## YOUR TASK
Transcribe the data below verbatim from the line with "Podrobneje (144, 837)" to the line with "Políticas de Garantia (53, 2179)". Include both of those lines.

[Stored items]
------------------------

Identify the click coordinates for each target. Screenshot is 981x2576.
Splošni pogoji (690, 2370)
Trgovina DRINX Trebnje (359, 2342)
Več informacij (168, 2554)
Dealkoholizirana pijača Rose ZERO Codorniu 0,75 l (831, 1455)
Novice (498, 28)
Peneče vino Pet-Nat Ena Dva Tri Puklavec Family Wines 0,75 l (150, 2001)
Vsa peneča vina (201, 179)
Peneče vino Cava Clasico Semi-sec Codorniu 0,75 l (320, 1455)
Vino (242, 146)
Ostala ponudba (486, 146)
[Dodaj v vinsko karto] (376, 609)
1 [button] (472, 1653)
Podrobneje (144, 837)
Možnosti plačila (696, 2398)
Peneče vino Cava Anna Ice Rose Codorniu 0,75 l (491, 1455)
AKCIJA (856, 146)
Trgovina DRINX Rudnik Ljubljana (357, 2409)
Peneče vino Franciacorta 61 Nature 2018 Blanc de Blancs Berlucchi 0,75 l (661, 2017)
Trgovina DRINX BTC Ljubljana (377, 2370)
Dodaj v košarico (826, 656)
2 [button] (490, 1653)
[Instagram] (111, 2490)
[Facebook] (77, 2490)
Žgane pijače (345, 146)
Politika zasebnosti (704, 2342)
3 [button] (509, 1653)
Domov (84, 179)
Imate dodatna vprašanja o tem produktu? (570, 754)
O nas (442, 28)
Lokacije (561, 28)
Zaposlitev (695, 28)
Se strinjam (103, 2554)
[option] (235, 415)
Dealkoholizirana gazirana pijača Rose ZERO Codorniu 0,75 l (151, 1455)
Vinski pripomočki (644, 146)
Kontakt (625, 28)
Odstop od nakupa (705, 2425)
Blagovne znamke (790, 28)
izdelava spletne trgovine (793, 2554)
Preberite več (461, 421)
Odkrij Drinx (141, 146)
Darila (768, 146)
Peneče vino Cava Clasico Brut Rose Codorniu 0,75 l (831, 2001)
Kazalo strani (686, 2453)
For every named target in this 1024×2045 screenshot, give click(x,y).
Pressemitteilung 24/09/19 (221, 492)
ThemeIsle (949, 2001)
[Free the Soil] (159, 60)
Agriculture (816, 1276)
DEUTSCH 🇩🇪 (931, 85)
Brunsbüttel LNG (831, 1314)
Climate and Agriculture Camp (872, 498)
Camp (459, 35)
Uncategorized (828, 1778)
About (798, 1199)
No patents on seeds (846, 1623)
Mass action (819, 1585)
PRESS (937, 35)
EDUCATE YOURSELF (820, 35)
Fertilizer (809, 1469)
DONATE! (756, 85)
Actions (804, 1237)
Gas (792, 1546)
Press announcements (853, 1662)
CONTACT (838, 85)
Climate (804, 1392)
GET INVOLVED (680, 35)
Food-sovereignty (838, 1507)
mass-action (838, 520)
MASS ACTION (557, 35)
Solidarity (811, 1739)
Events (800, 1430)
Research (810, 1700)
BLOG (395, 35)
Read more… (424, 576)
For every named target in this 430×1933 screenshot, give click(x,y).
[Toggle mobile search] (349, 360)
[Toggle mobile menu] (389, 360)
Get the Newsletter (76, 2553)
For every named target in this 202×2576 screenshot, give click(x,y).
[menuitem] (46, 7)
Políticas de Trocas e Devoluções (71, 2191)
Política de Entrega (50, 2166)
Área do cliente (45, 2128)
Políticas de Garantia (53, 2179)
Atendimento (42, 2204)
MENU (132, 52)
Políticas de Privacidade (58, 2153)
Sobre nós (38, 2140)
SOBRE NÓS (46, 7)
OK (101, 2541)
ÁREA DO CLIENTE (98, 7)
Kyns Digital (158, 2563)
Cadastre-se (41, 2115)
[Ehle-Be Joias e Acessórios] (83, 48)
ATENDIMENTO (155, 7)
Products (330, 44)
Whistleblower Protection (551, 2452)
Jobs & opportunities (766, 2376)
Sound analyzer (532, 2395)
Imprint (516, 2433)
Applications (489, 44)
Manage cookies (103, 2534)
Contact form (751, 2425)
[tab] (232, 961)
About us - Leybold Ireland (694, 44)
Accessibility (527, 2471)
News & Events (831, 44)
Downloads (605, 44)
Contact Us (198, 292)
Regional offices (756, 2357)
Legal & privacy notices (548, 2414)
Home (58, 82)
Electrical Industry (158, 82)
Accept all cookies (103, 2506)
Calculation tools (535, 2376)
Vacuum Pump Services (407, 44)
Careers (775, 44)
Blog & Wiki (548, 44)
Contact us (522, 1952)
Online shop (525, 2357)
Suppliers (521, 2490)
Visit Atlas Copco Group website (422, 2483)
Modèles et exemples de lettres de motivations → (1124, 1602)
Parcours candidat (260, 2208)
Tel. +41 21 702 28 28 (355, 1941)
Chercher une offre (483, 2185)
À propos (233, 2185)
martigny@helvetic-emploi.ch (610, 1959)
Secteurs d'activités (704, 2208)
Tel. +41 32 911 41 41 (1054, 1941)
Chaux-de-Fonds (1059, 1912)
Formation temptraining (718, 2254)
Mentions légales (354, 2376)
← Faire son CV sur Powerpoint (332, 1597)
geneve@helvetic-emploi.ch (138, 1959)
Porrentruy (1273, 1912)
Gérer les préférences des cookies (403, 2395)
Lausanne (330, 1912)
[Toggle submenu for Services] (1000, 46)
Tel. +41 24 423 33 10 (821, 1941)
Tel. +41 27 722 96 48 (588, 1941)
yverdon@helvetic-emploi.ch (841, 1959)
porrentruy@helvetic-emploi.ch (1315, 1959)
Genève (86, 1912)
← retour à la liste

------------------------

## RESPONSE
Podrobneje (144, 837)
Možnosti plačila (696, 2398)
Peneče vino Cava Anna Ice Rose Codorniu 0,75 l (491, 1455)
AKCIJA (856, 146)
Trgovina DRINX Rudnik Ljubljana (357, 2409)
Peneče vino Franciacorta 61 Nature 2018 Blanc de Blancs Berlucchi 0,75 l (661, 2017)
Trgovina DRINX BTC Ljubljana (377, 2370)
Dodaj v košarico (826, 656)
2 [button] (490, 1653)
[Instagram] (111, 2490)
[Facebook] (77, 2490)
Žgane pijače (345, 146)
Politika zasebnosti (704, 2342)
3 [button] (509, 1653)
Domov (84, 179)
Imate dodatna vprašanja o tem produktu? (570, 754)
O nas (442, 28)
Lokacije (561, 28)
Zaposlitev (695, 28)
Se strinjam (103, 2554)
[option] (235, 415)
Dealkoholizirana gazirana pijača Rose ZERO Codorniu 0,75 l (151, 1455)
Vinski pripomočki (644, 146)
Kontakt (625, 28)
Odstop od nakupa (705, 2425)
Blagovne znamke (790, 28)
izdelava spletne trgovine (793, 2554)
Preberite več (461, 421)
Odkrij Drinx (141, 146)
Darila (768, 146)
Peneče vino Cava Clasico Brut Rose Codorniu 0,75 l (831, 2001)
Kazalo strani (686, 2453)
For every named target in this 1024×2045 screenshot, give click(x,y).
Pressemitteilung 24/09/19 (221, 492)
ThemeIsle (949, 2001)
[Free the Soil] (159, 60)
Agriculture (816, 1276)
DEUTSCH 🇩🇪 (931, 85)
Brunsbüttel LNG (831, 1314)
Climate and Agriculture Camp (872, 498)
Camp (459, 35)
Uncategorized (828, 1778)
About (798, 1199)
No patents on seeds (846, 1623)
Mass action (819, 1585)
PRESS (937, 35)
EDUCATE YOURSELF (820, 35)
Fertilizer (809, 1469)
DONATE! (756, 85)
Actions (804, 1237)
Gas (792, 1546)
Press announcements (853, 1662)
CONTACT (838, 85)
Climate (804, 1392)
GET INVOLVED (680, 35)
Food-sovereignty (838, 1507)
mass-action (838, 520)
MASS ACTION (557, 35)
Solidarity (811, 1739)
Events (800, 1430)
Research (810, 1700)
BLOG (395, 35)
Read more… (424, 576)
For every named target in this 430×1933 screenshot, give click(x,y).
[Toggle mobile search] (349, 360)
[Toggle mobile menu] (389, 360)
Get the Newsletter (76, 2553)
For every named target in this 202×2576 screenshot, give click(x,y).
[menuitem] (46, 7)
Políticas de Trocas e Devoluções (71, 2191)
Política de Entrega (50, 2166)
Área do cliente (45, 2128)
Políticas de Garantia (53, 2179)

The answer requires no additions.